The Lyndhurst school district in New
Jersey voted in a special meeting 7 to 2 in favor of a policy
banning students in Kindergarten through 8th grade from
bringing any peanuts or peanut-containing foods onto school
grounds. High school students are now allowed to eat peanuts only
in the cafeteria. The district already had a restrictive peanut
policy, allowing the consumption of food containing peanut only in
designated classrooms by students in 4th through
8th grade, which came about The anti-peanut policy
was first implemented after one child had an “apparent reaction.”

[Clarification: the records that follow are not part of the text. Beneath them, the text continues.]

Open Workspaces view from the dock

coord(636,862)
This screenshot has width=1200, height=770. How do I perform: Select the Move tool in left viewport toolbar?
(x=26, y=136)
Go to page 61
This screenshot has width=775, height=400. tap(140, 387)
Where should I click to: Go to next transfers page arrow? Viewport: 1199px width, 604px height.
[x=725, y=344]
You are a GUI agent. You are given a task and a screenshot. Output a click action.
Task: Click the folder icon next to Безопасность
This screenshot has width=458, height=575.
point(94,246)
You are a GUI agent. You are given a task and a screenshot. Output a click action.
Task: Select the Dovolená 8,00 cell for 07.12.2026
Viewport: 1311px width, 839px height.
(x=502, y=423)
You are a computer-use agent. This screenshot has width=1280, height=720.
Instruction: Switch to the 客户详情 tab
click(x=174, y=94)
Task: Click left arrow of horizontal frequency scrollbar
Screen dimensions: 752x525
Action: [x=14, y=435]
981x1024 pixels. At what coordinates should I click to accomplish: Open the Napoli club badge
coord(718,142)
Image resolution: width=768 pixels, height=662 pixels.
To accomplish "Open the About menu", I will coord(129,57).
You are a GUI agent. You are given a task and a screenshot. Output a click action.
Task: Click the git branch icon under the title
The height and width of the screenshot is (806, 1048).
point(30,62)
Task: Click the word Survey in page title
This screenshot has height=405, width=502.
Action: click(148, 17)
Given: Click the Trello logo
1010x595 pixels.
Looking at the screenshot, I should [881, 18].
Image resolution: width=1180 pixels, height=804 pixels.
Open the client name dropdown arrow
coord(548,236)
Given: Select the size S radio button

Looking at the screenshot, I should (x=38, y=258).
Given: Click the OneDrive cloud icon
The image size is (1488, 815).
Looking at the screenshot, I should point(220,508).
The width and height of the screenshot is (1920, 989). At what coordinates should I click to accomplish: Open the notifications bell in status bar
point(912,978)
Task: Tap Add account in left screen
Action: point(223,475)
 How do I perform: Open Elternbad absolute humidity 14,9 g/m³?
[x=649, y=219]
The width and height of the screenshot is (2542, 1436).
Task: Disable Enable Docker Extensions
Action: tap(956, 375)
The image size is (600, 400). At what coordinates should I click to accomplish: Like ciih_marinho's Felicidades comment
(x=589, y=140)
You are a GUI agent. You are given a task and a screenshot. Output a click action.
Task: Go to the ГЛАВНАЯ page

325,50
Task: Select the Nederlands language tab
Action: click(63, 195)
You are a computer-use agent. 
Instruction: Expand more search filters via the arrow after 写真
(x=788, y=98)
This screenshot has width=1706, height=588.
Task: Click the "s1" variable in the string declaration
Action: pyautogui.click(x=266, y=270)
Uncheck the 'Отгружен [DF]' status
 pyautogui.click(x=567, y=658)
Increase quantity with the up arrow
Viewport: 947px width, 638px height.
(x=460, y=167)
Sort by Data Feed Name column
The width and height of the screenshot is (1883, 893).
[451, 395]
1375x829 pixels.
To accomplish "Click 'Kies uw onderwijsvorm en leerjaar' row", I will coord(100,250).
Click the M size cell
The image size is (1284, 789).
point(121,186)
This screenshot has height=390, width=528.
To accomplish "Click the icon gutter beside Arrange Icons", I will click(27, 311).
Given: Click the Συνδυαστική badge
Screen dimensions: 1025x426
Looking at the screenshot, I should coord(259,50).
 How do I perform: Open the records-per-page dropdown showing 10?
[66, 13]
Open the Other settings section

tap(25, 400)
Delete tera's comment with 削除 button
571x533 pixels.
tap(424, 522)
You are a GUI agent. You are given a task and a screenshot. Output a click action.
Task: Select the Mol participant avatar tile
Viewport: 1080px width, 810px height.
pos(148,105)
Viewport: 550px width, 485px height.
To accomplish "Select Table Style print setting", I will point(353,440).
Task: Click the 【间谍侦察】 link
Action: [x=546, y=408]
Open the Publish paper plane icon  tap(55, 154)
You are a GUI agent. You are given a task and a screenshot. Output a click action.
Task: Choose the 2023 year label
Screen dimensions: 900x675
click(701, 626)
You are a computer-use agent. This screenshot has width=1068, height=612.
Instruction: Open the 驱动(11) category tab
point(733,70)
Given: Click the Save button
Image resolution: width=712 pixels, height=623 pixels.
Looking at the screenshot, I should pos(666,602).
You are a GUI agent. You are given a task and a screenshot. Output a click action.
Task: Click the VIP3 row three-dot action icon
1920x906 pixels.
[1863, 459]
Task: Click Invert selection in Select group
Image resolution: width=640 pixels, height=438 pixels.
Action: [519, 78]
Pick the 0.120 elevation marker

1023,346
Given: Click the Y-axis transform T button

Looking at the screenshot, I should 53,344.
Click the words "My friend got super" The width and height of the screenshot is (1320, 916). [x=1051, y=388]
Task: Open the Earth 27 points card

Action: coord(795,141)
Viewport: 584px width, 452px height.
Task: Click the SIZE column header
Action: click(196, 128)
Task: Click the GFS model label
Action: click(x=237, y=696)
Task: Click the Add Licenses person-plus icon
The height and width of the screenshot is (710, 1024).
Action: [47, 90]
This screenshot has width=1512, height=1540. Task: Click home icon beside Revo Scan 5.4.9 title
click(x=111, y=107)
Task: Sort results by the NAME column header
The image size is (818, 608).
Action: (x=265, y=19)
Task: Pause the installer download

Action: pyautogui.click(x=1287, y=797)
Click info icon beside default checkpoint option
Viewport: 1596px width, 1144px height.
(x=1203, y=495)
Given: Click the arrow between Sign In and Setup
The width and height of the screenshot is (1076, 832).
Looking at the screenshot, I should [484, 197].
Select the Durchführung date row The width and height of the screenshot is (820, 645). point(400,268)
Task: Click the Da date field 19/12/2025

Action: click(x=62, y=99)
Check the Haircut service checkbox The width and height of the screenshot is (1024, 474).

The parent of that child is a member of the school board. The local
Observer reports:
BOE member Jim Hooper told The Observer last week that
it was one of his sons who was stricken at the time. He elaborated:
“I have two sons who have peanut allergies. We don’t have
cafeterias in our elementary schools and sometime during the
2004-2005 school year, one of them who was attending Roosevelt
School where, at the time, the kids ate lunch in the gym, had a
reaction to something while he was in his gym class.”The boy was taken to an area hospital and recovered, Hooper
said.“If we had a new middle school and new cafeteria – which we’ve
tried to get [through a public referendum that failed] – where we
could come up with something that would allow non-allergic kids to
eat peanuts, then maybe we could control things better,” Hooper
said. “But we don’t. Some kids can go into anaphylactic shock from
being exposed to peanuts. So, it’s a safety issue. “I’m not
normally a guy who restricts things,” Hooper said, “but we’re
trying to protect the kids.”
The policy change came about after a “concerned parent” thought
the peanut policy wasn’t strict enough, says the school
superintendent. In a letter to parents she warned:
“Nut allergies can be life threatening. It takes only
the slightest smell, touch, or ingestion of peanuts, peanut butter,
peanut oil, a product that may contain trace amounts of peanuts or
a product that has been processed in a plant that also manufactures
peanut products, to cause a potential anaphylactic
reaction.
A few
years ago, a Harvard professor of medical sociology, Nicholas
Christakis, suggested that the increased worry over peanut
allergies resembled mass psychogenic illness, better known as
epidemic hysteria. Only about 150 people a year die from all food
allergies combined, he noted, similar to the number of people who
die from lightning strikes and earthquakes combined.